A name change was forced on them after it was discovered someone else was already using the Helix name. They became Ximian and the Ximian desktop became the pièce de résistance for Linux on the desktop. I came to dread the interval between the release of a new version of whatever distribution I was running at the time and the release of a new version of Ximian to match it.

How Ximian managed to survive the dot-com crash and the hard-times economy we’ve been in ever since I don’t know, but survive they did. They even remained attractive enough to be acquired by Novell last year a few months ahead of Novell’s purchase of SUSE.

Charlie Ungashick, director of product management and marketing for Novell’s Linux offerings, was kind enough to address my questions about the fate of Ximian following the free Connector announcement.

I asked if the recent announcement of the open sourcing of the Connector
code mark the end of Ximian as a commercial entity. Charlie replied:

No. Ximian Desktop 2 and Ximian Red Carpet Enterprise are still in the
market as Novell products. The Ximian name will continue to exist as a
Novell brand. Novell will, however, be considering how best to position
and brand future Novell, SUSE Linux, and Ximian products.

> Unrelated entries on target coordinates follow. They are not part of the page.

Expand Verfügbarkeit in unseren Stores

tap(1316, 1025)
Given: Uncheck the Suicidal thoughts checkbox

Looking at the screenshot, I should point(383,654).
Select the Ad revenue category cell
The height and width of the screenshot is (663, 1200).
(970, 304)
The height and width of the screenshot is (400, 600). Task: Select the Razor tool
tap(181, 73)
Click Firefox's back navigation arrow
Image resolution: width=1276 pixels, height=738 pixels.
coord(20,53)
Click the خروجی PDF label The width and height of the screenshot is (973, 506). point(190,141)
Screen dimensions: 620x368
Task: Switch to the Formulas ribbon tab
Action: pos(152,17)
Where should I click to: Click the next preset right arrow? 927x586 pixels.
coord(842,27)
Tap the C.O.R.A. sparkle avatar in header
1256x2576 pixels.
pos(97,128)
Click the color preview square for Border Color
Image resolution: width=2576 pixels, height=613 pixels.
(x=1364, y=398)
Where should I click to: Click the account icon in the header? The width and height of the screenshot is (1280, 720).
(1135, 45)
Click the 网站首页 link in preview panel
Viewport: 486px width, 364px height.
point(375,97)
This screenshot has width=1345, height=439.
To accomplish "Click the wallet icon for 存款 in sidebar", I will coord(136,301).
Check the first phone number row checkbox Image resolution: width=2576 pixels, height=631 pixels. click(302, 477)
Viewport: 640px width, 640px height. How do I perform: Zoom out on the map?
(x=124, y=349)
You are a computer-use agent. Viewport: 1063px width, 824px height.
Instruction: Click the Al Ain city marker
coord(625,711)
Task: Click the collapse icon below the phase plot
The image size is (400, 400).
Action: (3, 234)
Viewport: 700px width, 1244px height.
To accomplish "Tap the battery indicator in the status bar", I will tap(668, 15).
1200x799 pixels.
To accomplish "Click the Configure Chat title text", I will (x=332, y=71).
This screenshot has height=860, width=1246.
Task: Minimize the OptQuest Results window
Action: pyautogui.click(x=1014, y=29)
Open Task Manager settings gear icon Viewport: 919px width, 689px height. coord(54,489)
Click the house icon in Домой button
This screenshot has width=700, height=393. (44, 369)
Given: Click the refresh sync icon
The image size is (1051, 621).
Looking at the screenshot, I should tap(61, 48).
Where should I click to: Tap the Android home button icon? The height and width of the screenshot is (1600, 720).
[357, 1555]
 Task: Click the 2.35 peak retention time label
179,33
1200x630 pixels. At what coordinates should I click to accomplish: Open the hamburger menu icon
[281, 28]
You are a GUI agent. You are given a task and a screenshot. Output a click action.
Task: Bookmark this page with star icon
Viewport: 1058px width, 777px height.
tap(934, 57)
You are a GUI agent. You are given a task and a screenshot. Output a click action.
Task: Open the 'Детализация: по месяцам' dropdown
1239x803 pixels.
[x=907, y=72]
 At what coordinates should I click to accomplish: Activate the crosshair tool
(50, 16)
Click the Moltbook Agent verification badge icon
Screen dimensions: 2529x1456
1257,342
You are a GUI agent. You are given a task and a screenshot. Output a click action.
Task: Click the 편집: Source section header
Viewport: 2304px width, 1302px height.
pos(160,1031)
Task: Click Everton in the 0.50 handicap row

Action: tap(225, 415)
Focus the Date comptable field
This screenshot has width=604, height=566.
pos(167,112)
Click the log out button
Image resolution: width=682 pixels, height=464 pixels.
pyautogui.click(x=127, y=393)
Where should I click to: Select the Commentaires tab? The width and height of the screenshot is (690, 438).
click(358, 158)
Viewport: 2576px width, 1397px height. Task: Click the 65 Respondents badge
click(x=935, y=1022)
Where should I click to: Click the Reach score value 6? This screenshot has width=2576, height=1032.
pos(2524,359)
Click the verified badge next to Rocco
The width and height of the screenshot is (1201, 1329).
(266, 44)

My second question was “Will there ever be a Ximian desktop for
SUSE 9.1?” Here is his answer:

No. We are focusing our development efforts around an integrated Linux
desktop which includes the best of SUSE Linux and Ximian Desktop. The
new desktop OS offering, code named “Sundance,” will be coming in beta
soon. It includes GNOME 2.6 (from Ximian), KDE 3.2, Evolution 2.0,
Novell’s Edition of OpenOffice.org 1.1.1, unique resource management
capabilities, and a highly compelling application migration/development
layer. It’s also the first desktop to take advantage of kernel 2.6,
which gives users faster boot times, better hardware compatibility, and
snappier desktop application performance.

Those development efforts, by the way, are consuming all of Nat’s time these days. We hope to get a review copy of the beta as soon as it is stable enough to be seen outside Novell.

Update: Novell has clarified their response about a forthcoming Ximian desktop for SUSE. There will be one, but it won’t be Ximian Desktop 2, and it will include more than just Ximian.